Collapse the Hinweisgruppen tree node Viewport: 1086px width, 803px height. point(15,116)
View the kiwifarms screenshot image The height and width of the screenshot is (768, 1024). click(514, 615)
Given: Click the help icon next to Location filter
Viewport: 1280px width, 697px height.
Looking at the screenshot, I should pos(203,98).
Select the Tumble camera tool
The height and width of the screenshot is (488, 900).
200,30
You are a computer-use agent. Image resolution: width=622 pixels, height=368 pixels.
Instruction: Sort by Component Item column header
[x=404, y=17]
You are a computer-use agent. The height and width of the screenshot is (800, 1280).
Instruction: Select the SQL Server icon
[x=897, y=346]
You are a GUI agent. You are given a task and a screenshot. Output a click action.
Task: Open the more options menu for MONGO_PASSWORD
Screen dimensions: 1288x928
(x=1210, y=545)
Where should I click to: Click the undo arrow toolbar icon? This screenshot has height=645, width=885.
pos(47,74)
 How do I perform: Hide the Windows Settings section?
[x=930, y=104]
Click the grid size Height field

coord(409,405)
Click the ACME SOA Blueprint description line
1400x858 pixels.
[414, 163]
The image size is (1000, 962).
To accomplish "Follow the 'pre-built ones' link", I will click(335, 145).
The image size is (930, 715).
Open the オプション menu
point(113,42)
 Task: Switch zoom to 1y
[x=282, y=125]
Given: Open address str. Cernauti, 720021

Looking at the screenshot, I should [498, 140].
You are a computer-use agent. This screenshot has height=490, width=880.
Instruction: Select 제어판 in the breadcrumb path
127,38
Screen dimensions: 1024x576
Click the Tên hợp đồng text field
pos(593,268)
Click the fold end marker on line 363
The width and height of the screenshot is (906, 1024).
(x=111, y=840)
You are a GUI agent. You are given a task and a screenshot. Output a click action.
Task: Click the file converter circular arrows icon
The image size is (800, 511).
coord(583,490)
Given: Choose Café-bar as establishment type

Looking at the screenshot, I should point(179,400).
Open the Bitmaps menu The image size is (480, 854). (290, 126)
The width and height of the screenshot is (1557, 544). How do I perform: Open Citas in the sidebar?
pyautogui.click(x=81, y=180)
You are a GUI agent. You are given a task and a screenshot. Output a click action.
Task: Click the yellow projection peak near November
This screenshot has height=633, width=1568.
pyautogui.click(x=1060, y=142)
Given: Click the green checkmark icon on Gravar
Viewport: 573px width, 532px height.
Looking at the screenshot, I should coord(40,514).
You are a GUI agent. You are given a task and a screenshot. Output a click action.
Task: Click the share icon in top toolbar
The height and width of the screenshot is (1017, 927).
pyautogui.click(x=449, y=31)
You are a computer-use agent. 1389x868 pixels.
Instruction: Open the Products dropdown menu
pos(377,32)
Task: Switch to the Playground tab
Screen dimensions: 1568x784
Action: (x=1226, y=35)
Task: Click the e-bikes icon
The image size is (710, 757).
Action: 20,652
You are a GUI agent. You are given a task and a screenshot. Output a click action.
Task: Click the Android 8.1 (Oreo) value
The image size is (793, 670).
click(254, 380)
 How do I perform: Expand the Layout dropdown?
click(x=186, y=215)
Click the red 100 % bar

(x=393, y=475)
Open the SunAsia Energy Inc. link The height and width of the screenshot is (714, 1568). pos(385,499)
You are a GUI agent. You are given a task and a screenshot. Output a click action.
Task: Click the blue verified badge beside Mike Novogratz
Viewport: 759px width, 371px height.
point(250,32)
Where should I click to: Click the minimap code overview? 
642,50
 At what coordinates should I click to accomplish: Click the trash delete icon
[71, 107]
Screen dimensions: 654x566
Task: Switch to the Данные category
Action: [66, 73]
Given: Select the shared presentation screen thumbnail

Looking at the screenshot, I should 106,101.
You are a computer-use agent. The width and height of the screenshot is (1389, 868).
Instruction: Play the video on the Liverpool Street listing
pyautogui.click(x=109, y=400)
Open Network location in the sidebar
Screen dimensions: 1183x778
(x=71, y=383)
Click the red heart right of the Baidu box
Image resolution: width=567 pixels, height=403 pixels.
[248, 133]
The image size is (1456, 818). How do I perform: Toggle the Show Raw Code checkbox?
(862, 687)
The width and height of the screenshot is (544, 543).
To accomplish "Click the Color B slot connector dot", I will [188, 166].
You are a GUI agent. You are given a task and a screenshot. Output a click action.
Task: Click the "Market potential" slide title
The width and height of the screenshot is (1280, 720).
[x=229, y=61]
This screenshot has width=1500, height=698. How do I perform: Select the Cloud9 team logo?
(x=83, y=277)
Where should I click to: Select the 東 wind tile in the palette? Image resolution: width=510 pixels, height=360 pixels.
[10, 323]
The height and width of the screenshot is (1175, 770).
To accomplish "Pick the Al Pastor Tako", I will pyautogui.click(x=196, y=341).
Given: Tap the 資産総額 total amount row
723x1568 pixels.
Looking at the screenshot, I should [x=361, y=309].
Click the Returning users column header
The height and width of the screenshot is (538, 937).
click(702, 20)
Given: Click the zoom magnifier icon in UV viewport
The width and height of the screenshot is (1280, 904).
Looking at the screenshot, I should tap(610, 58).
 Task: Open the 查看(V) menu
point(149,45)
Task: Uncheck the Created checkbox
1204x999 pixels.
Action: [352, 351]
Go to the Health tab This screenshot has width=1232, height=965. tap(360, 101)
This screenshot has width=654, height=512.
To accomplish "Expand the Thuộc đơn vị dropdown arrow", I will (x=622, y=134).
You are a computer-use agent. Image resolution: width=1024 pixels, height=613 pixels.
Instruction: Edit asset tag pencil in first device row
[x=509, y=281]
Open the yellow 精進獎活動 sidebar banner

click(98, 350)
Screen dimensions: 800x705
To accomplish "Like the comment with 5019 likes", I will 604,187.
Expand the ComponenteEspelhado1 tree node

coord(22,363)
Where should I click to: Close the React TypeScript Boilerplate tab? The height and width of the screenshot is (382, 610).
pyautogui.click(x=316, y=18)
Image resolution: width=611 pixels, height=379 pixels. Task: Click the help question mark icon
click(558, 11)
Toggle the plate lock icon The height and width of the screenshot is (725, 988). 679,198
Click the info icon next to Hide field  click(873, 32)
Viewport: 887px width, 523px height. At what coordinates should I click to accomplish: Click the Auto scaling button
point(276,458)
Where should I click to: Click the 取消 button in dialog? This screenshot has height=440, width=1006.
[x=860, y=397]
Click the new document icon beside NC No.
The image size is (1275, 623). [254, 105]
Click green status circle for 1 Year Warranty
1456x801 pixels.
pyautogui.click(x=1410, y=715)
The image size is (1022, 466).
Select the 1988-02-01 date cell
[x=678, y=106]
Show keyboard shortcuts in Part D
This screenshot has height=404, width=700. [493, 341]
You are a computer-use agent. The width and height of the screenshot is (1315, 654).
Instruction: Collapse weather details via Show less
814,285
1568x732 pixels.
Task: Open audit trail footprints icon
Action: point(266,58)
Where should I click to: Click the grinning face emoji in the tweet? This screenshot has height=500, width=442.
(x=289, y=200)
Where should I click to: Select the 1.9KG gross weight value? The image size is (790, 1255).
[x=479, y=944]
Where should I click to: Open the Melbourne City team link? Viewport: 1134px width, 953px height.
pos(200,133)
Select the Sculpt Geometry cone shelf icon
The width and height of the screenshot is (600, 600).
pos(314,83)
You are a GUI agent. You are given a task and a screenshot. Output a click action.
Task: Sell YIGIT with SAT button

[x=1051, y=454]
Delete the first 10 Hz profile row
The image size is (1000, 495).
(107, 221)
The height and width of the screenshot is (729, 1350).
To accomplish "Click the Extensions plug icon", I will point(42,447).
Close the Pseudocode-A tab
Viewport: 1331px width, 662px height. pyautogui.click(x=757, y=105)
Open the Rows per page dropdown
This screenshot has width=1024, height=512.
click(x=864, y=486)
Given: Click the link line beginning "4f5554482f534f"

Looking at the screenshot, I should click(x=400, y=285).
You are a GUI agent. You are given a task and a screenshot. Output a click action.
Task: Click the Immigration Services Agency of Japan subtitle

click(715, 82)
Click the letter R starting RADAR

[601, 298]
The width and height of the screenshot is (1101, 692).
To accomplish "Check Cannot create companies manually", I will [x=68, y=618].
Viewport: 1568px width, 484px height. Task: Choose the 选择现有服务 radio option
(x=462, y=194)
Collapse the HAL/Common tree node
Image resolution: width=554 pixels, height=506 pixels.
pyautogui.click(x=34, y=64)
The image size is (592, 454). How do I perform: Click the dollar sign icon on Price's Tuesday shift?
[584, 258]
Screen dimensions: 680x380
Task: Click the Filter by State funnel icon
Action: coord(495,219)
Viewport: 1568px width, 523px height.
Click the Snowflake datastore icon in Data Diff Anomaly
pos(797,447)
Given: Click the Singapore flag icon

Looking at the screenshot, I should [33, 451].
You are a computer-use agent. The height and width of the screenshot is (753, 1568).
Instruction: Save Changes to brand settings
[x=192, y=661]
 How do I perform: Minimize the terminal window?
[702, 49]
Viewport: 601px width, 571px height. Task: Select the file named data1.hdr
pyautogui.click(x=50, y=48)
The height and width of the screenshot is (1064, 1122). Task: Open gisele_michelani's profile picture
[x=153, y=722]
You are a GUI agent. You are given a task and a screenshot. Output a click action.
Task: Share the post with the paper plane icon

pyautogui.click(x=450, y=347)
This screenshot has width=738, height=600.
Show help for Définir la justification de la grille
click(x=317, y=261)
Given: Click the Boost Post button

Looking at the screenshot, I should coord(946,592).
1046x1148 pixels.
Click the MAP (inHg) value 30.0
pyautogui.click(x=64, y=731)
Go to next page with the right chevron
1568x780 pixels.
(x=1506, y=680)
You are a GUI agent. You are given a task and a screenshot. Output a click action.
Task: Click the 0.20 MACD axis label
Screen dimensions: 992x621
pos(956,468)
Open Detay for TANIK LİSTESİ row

- - - - -

- BRIEF:
Quote the lines of the listing above that run from the line with "Given: Click the Singapore flag icon" through its last line, both included, and nothing else.

- SOLUTION TO THE EXERCISE:
Given: Click the Singapore flag icon

Looking at the screenshot, I should [33, 451].
You are a computer-use agent. The height and width of the screenshot is (753, 1568).
Instruction: Save Changes to brand settings
[x=192, y=661]
 How do I perform: Minimize the terminal window?
[702, 49]
Viewport: 601px width, 571px height. Task: Select the file named data1.hdr
pyautogui.click(x=50, y=48)
The height and width of the screenshot is (1064, 1122). Task: Open gisele_michelani's profile picture
[x=153, y=722]
You are a GUI agent. You are given a task and a screenshot. Output a click action.
Task: Share the post with the paper plane icon

pyautogui.click(x=450, y=347)
This screenshot has width=738, height=600.
Show help for Définir la justification de la grille
click(x=317, y=261)
Given: Click the Boost Post button

Looking at the screenshot, I should coord(946,592).
1046x1148 pixels.
Click the MAP (inHg) value 30.0
pyautogui.click(x=64, y=731)
Go to next page with the right chevron
1568x780 pixels.
(x=1506, y=680)
You are a GUI agent. You are given a task and a screenshot. Output a click action.
Task: Click the 0.20 MACD axis label
Screen dimensions: 992x621
pos(956,468)
Open Detay for TANIK LİSTESİ row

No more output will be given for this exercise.